**TASK DIRECTIONS:** Rewrite the part of the data below that begins with the line containing "pixels, height=847 pixels." and ends with the line containing "sidebar-item-label: GTM Team is" as a numbered list, leaving out blank lines and any pictures.

**DATA FOR THIS EXERCISE:**
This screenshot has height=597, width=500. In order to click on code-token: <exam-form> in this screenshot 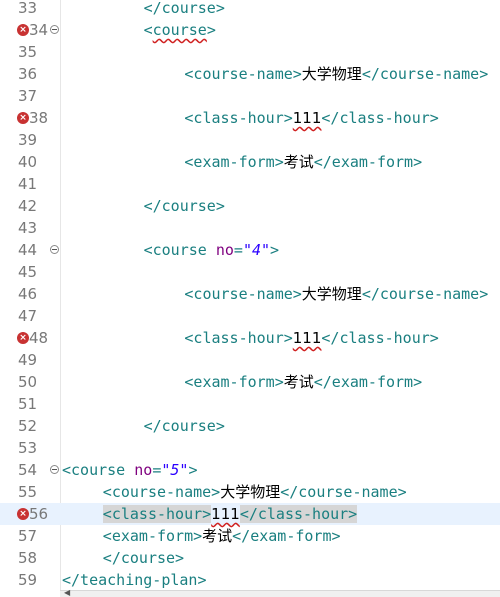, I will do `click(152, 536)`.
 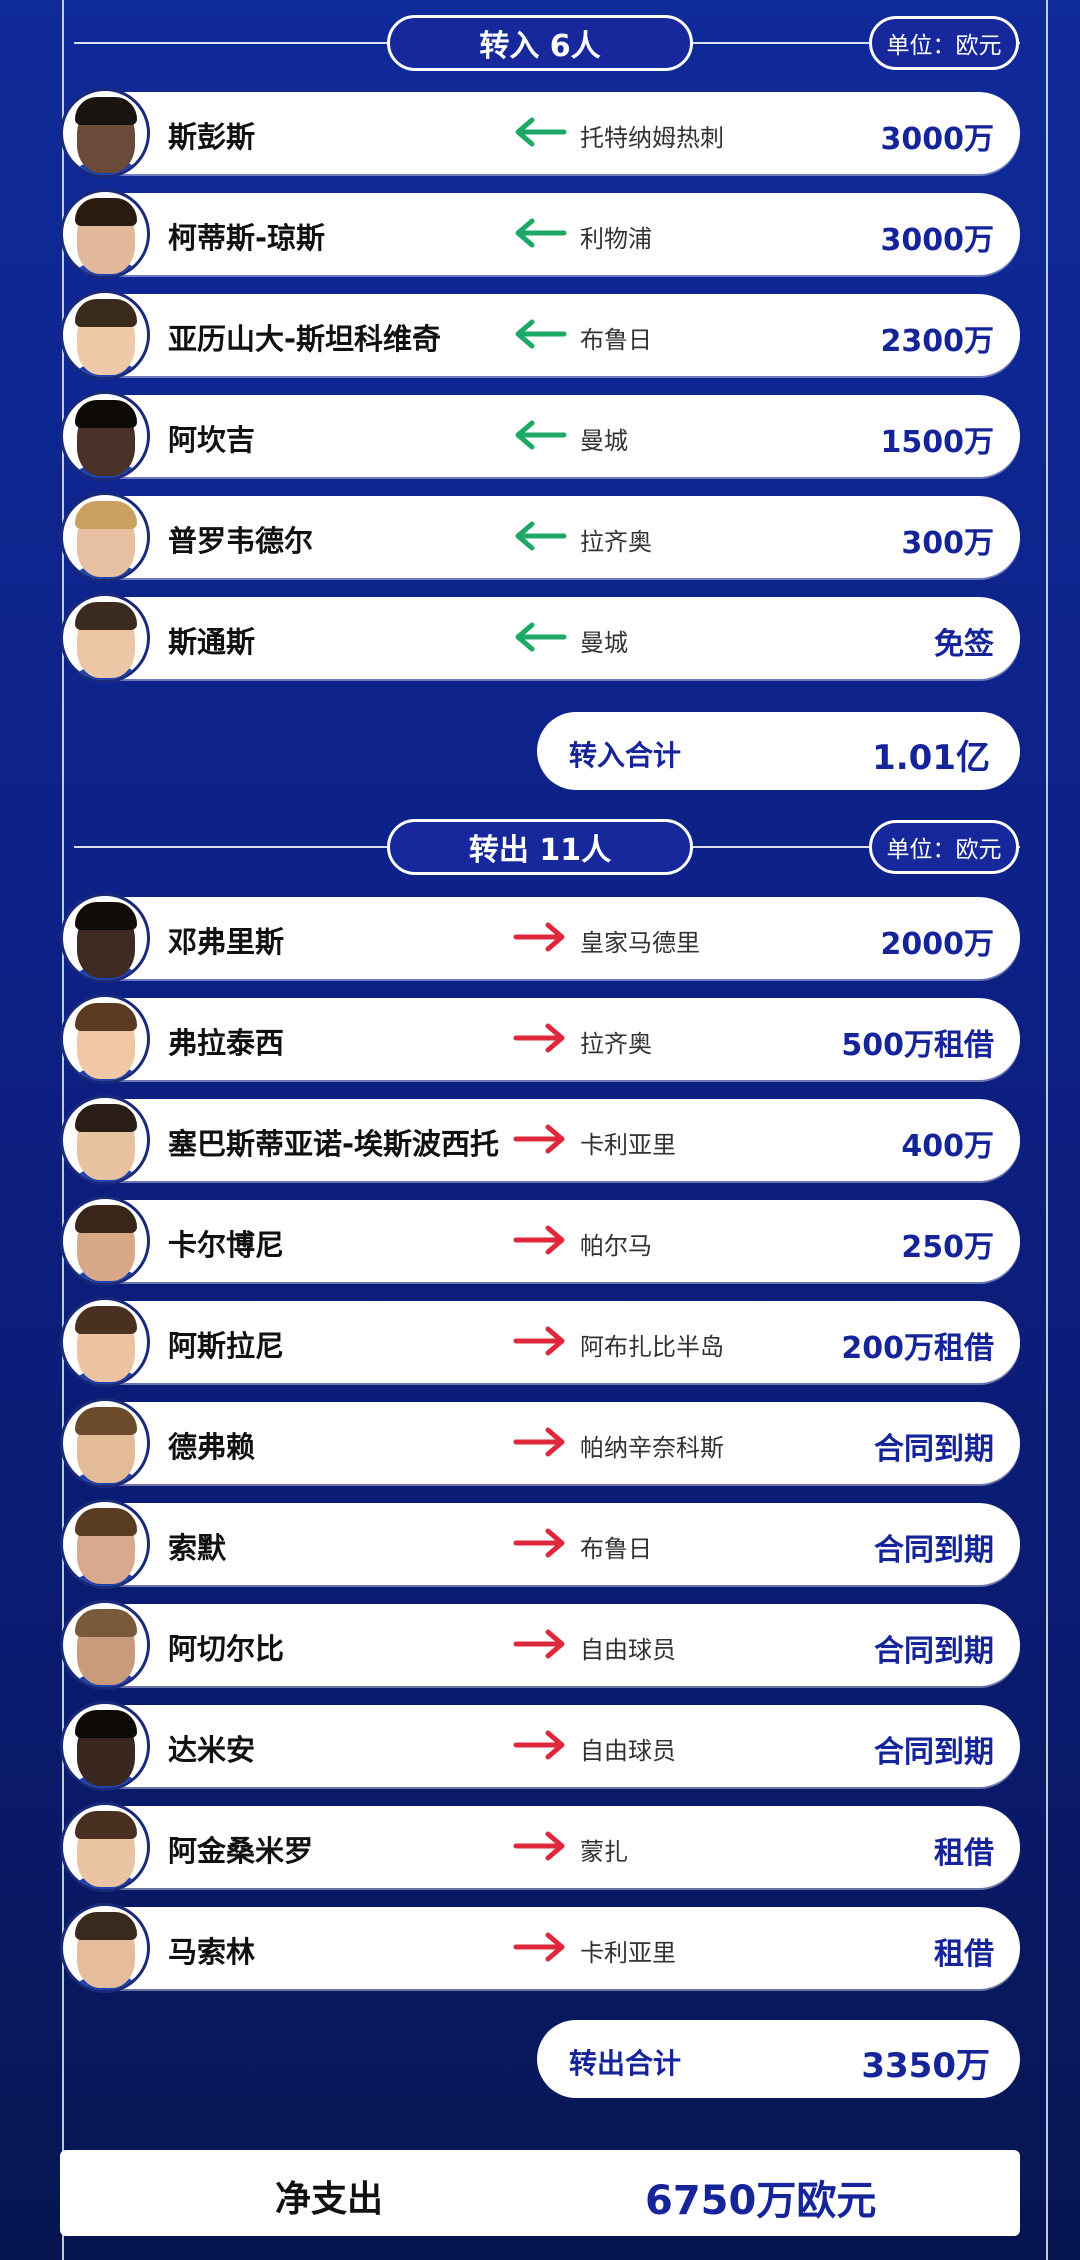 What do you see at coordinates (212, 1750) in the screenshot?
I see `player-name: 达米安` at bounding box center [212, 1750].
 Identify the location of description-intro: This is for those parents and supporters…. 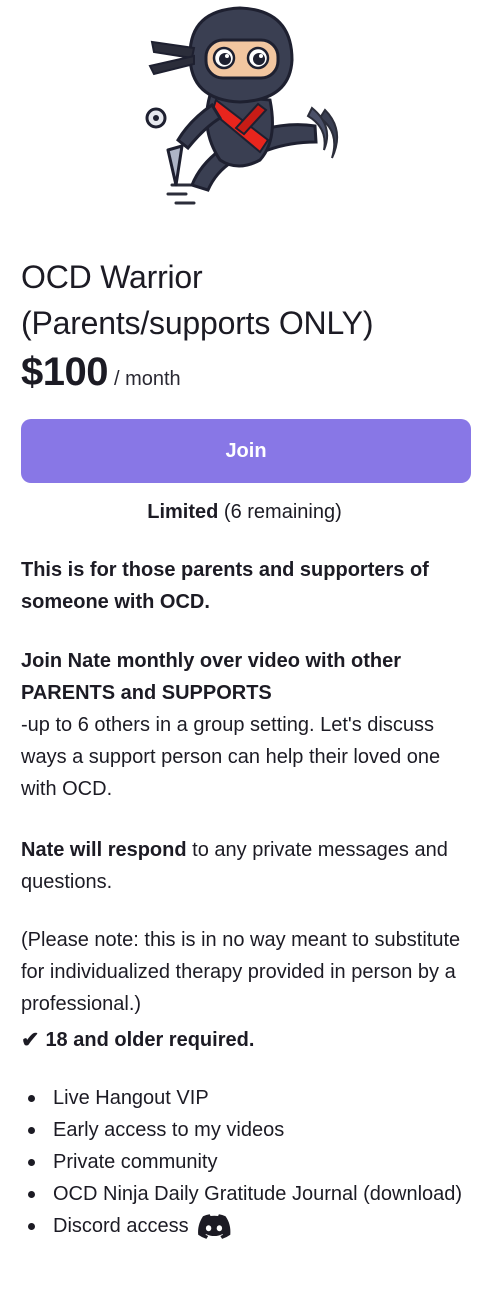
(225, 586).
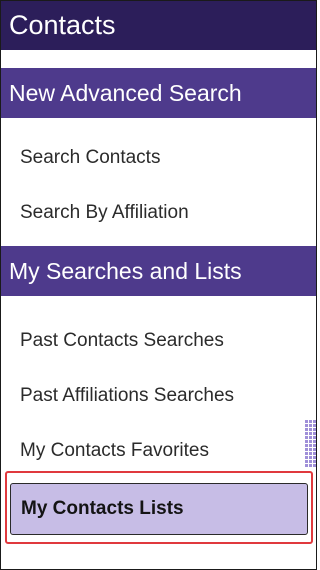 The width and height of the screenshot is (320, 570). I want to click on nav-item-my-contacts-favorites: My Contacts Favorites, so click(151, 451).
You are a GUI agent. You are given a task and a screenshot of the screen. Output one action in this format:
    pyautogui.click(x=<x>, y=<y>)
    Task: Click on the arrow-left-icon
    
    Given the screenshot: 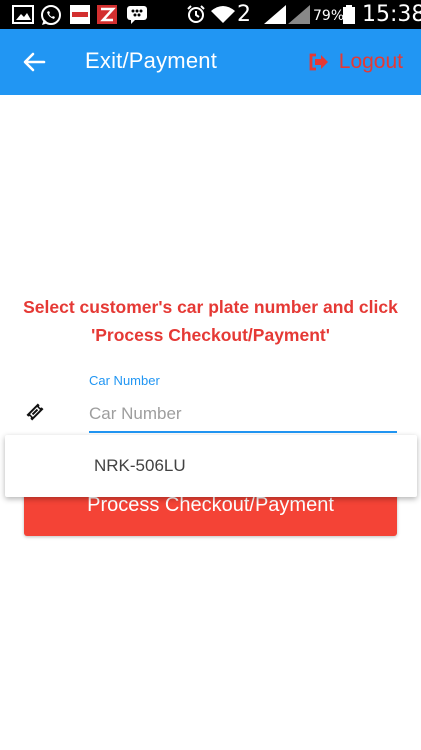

--

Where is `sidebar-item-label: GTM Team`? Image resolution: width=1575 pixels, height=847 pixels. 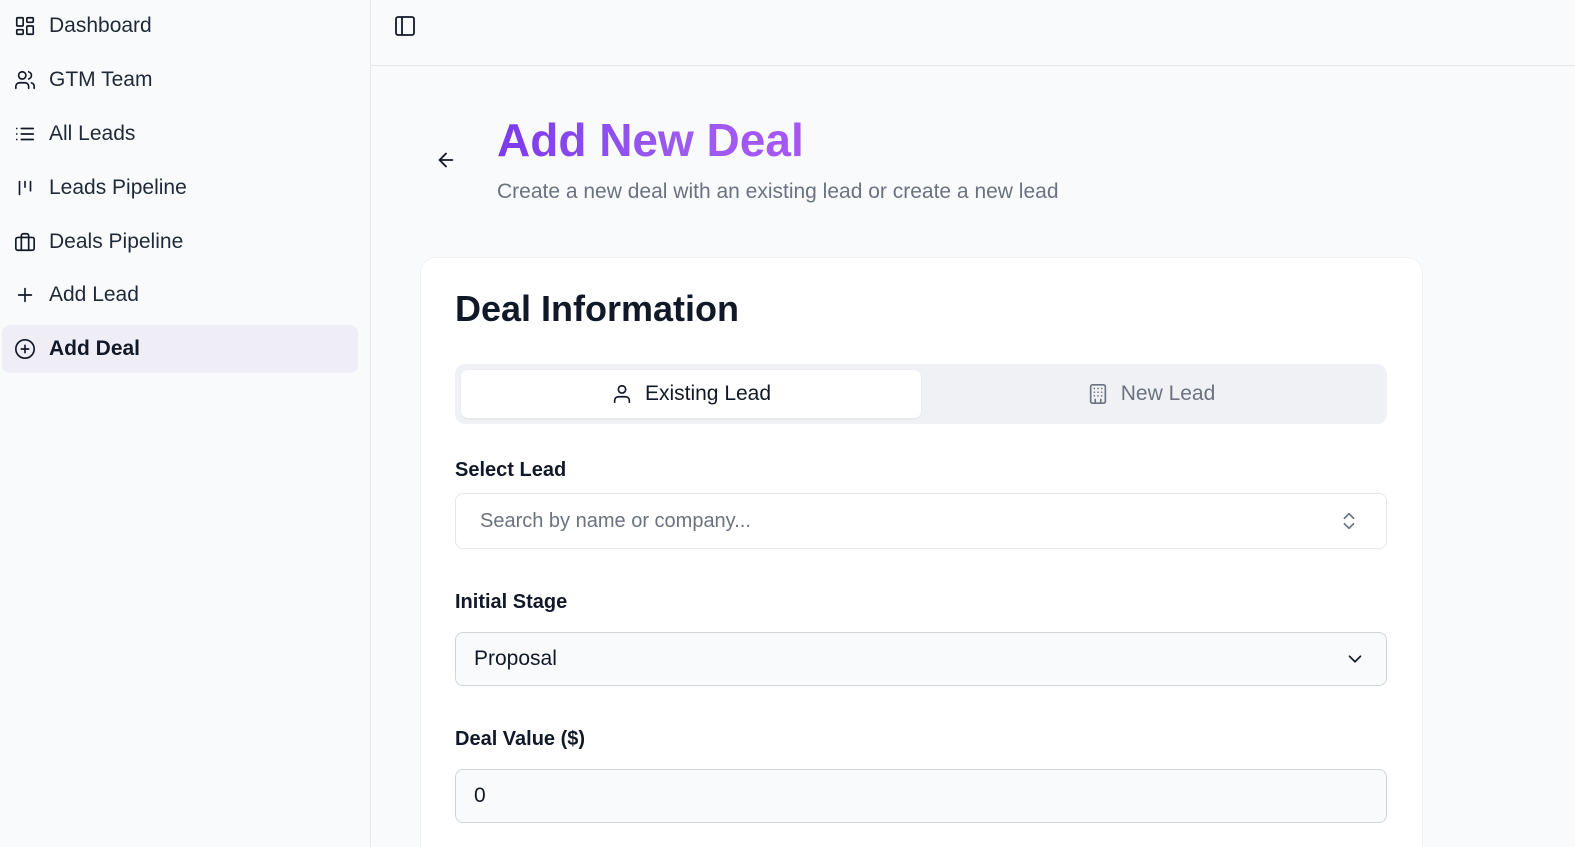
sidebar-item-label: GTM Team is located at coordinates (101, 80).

**SOLUTION TO THE EXERCISE:**
1. Where is `sidebar-item-label: GTM Team`? Image resolution: width=1575 pixels, height=847 pixels. 
2. sidebar-item-label: GTM Team is located at coordinates (101, 80).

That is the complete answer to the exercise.